Information: Begin

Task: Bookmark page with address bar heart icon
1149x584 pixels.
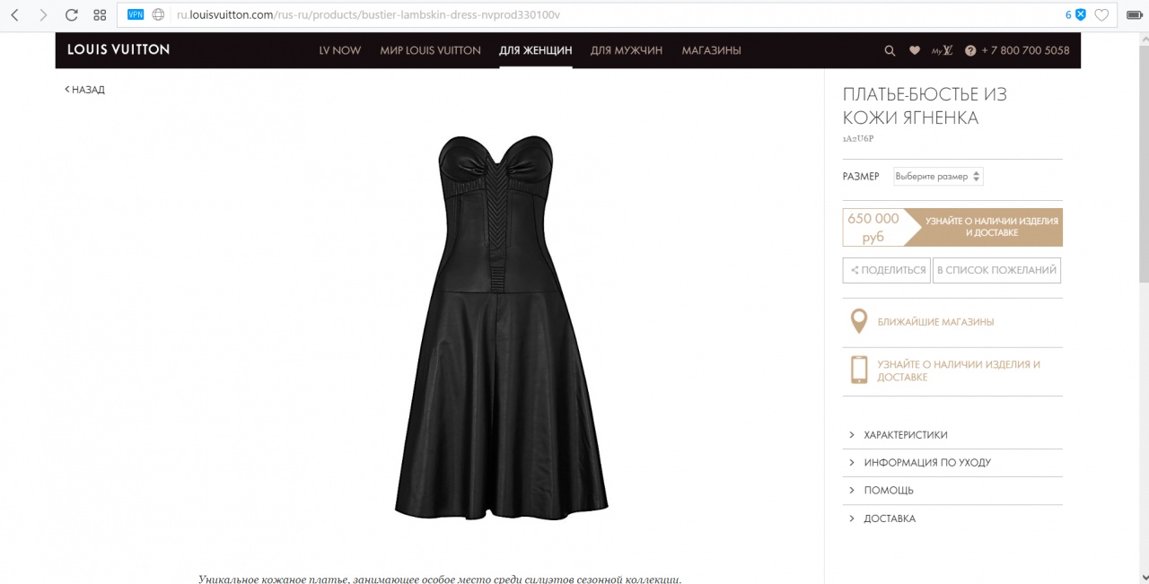Action: click(x=1101, y=15)
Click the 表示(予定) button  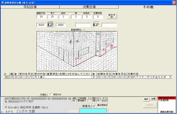pyautogui.click(x=112, y=16)
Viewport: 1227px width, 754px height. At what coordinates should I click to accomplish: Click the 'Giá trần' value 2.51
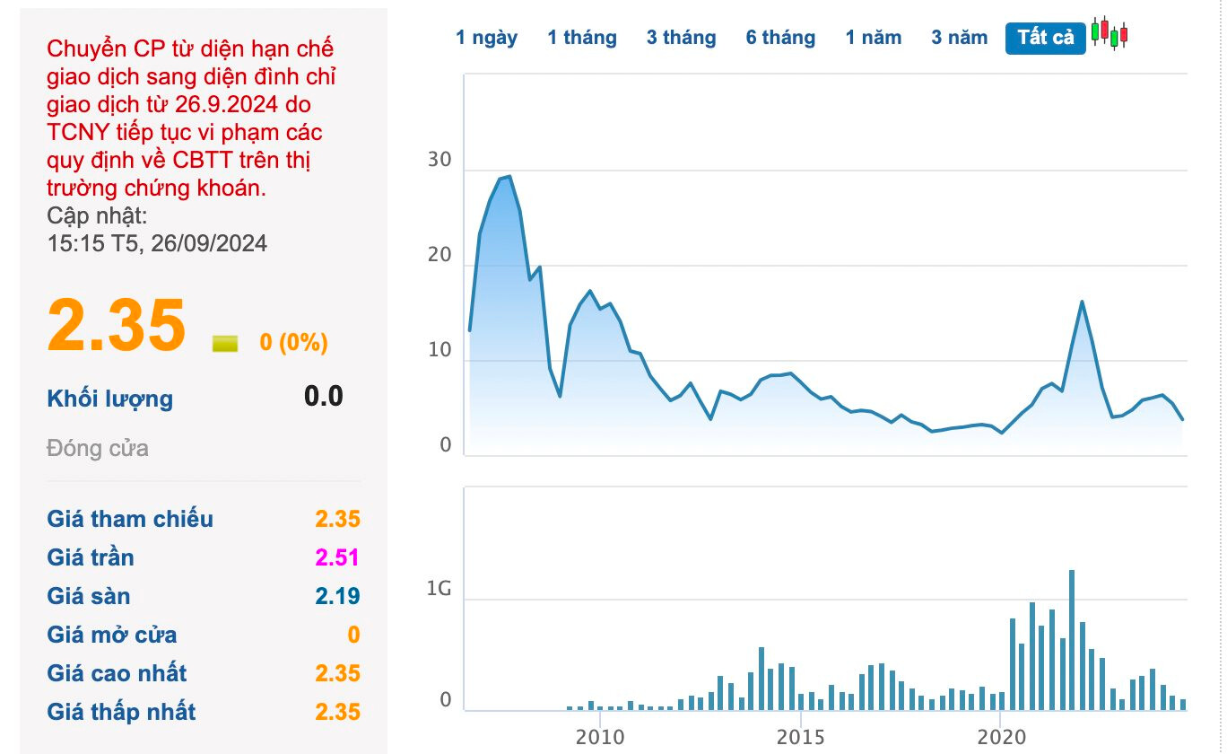click(336, 557)
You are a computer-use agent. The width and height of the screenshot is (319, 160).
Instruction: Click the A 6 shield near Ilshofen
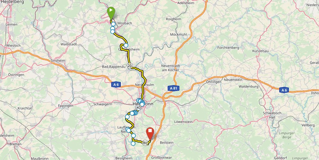284,90
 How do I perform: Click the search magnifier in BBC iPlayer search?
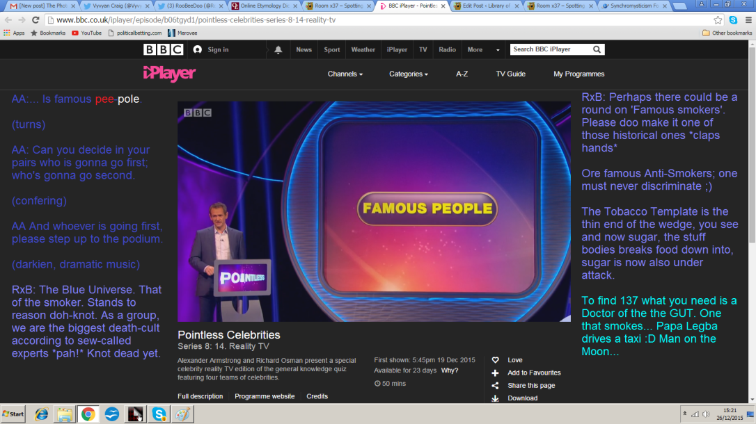click(x=597, y=49)
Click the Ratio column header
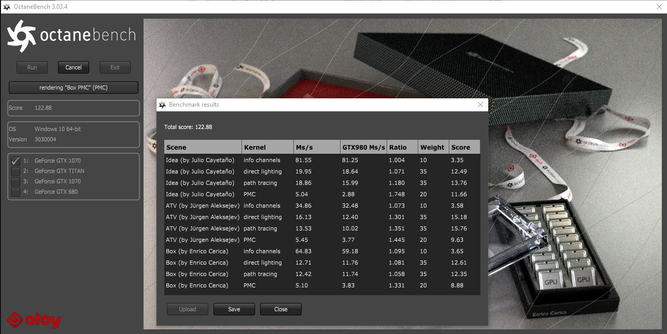Screen dimensions: 667x334 coord(402,147)
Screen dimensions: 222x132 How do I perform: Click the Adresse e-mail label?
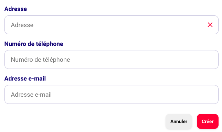25,79
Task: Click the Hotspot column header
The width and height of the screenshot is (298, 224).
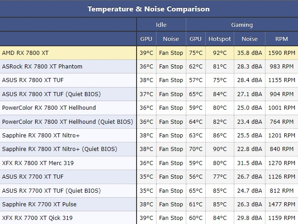Action: pyautogui.click(x=219, y=39)
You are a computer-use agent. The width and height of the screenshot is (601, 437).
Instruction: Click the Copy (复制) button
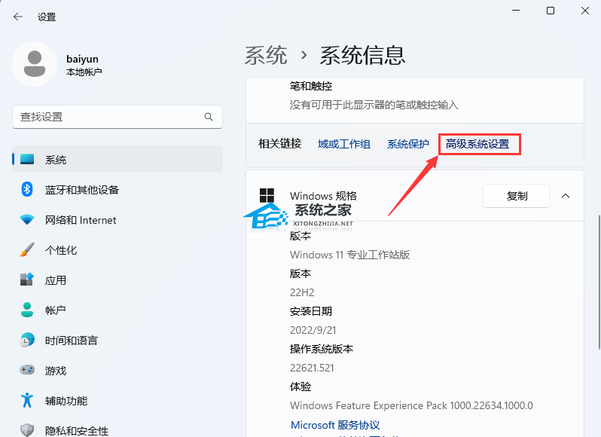pos(517,196)
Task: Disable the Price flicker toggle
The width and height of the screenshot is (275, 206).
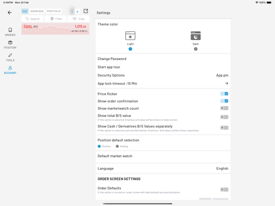Action: [224, 94]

Information: End

» Task item
Return each line from the data where the string "agent" can be found.

» Reply to the exercise
You are a computer-use agent. The width and height of the screenshot is (319, 160).
You are a computer-use agent. The width and height of the screenshot is (601, 437).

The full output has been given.